# coule I use a pad printer to add a label inside my shirt?



## OTFINC (Mar 24, 2009)

could I use a pad printer to put a label inside my shirts? such as this one
New Pad Printing Printer Machine Equipment - eBay (item 330524913661 end time Feb-28-11 12:52:46 PST)


----------



## taricp35 (Dec 10, 2008)

yes you can, but don't no anything about that printer. what did the seller say?

Check out this video:
[media]http://www.youtube.com/watch?v=YfywZS1Ozzk&feature=player_embedded[/media]


----------



## idonaldson (Sep 29, 2008)

Yes you have the option of manual - like imprintor or air operated one like ink-cups. At the ISS long beach show - incups were doing clothing labels and handing out samples. There is a standard of what must go on the label as a minimum but once you cover those you can add what you want.


----------



## FatKat Printz (Dec 26, 2008)

Remember you will need plates made ($25-50$each) or buy an exposure unit ($200-500) and blank plates.. 
and you need special textile ink..


----------



## TheBradley (Feb 21, 2011)

Yes you can. We opperate these machines for neck labels all the time and customers have been very happy with results. Costs do add up though. They lure you in with a reasonably priced machine and a really low ink cost per shirt. What they don't talk about is the plate costs, the thinners and hardeners, the pads themselves, etc. Great equipment if you are doing high volumes...otherwise maybe not the best solution.


----------



## OTFINC (Mar 24, 2009)

after posting this thread I did some more research online and found this company. They seem to have all the supplies.


----------



## OTFINC (Mar 24, 2009)

TheBradley said:


> Costs do add up though. They lure you in with a reasonably priced machine and a really low ink cost per shirt. What they don't talk about is the plate costs, the thinners and hardeners, the pads themselves, etc.


Im very curious about this. Is there anywhere that goes over the process in detail. I watched how plates were made last night and how the machine ran. But im curious about he hrdeners and thinners. how do these work. What kind of cleanup is involved? all solvents and stuff?


----------



## TheBradley (Feb 21, 2011)

OTFINC said:


> Im very curious about this. Is there anywhere that goes over the process in detail. I watched how plates were made last night and how the machine ran. But im curious about he hrdeners and thinners. how do these work. What kind of cleanup is involved? all solvents and stuff?


I know inkcupsnow.com has a lot of videos on the process, although I don't believe they get into the mixing of thinners and hardners too much. I'm sure any company that is selling this equipment or supplies will be happy to share with you the correct process for their goods, as they want you to suceed and keep buying supplies from them. 

The mixture of ink hardners and thinners depends on both the substrate you are printing to, as well as environmetal factors. We've found that we need to adjust our ratio of thinners depending on both temperature and humidity of our facility for optimal results.

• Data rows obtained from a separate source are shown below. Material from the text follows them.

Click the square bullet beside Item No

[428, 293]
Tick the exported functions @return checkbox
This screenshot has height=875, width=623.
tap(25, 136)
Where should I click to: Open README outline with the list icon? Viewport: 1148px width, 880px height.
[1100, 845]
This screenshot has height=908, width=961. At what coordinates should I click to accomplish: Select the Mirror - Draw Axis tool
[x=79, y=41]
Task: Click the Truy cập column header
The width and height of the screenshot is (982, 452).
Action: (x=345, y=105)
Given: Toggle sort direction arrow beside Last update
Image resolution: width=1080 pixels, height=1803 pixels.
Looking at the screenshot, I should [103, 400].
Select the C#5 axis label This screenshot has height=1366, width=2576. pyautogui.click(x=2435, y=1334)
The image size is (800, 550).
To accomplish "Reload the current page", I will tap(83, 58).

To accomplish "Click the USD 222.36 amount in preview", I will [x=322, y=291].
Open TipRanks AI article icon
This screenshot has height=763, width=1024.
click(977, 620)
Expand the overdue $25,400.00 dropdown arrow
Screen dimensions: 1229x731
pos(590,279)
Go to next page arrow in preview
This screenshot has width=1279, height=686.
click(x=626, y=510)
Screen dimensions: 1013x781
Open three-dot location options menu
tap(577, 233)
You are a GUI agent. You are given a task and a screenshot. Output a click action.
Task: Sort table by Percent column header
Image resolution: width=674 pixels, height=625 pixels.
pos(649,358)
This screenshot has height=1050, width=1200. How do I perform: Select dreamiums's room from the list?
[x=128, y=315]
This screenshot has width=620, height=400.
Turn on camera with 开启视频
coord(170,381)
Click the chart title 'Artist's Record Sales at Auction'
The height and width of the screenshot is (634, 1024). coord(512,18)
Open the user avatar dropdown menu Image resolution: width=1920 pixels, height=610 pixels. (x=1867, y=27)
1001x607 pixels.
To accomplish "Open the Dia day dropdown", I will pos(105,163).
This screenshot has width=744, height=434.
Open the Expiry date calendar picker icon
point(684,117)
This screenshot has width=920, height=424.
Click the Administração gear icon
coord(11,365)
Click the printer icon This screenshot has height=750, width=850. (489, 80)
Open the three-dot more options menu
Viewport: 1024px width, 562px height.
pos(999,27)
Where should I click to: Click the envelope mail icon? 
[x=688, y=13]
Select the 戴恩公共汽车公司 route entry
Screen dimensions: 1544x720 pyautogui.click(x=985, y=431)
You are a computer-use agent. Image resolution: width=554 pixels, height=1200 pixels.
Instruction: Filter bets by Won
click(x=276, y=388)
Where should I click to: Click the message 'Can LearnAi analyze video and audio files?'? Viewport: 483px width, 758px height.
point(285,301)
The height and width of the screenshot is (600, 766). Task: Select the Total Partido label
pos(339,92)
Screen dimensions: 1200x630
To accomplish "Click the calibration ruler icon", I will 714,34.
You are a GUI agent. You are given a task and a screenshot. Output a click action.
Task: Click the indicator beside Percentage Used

The mixing process is pretty easy and certainly simplified by a gram scale for acurate measurements. Generally, when you first start, it may take you 20-25 minutes to get the mixture to the right consistancy, but you can get this down to about 5-10 minutes once you really know what you are looking for. This process may be a little different for maual pad presses - but for air powered (such as we use) it's fairly standard accross the board. 

If you decide to pull the trigger, please feel free to send me a PM and I'll give you are mixture calculations. As for clean up, it's pretty easy. You can just use the same thinner you use in the mixture to wipe down your plates and equipment, and plain old packing tape will take the ink of of a silicon pad without damaging or weakening it with ease.

Hope this helps and again, if you decide to do this and need details, send me a PM.


----------



## lben (Jun 3, 2008)

You can get the entire kit from All American Supply one of the vendors here. They have manual and automatic presses. They also have classes. That's where I got mine from. I bought the press on ebay and the rest of the kit from them.


----------



## OTFINC (Mar 24, 2009)

cool. Im sure we will get one at some point. just looking at all the options out there. Really appreciate all the info.


----------



## brice (Mar 10, 2010)

TheBradley said:


> As for clean up, it's pretty easy. You can just use the same thinner you use in the mixture to wipe down your plates and equipment


This has to be the under statement of the year. 

However, if you can get the work and know what you are doing, one good airpress can tag 700 shirts an hour. 

I haven't done tagless printing, but I'm up to 500 hour printing bottles and I'm slow...


----------



## OTFINC (Mar 24, 2009)

Im not to worried about how many we can do per hour at this point. just the ability to do so is good enough for now.


----------



## brice (Mar 10, 2010)

Well, when you have several hundred to do, it will matter.


----------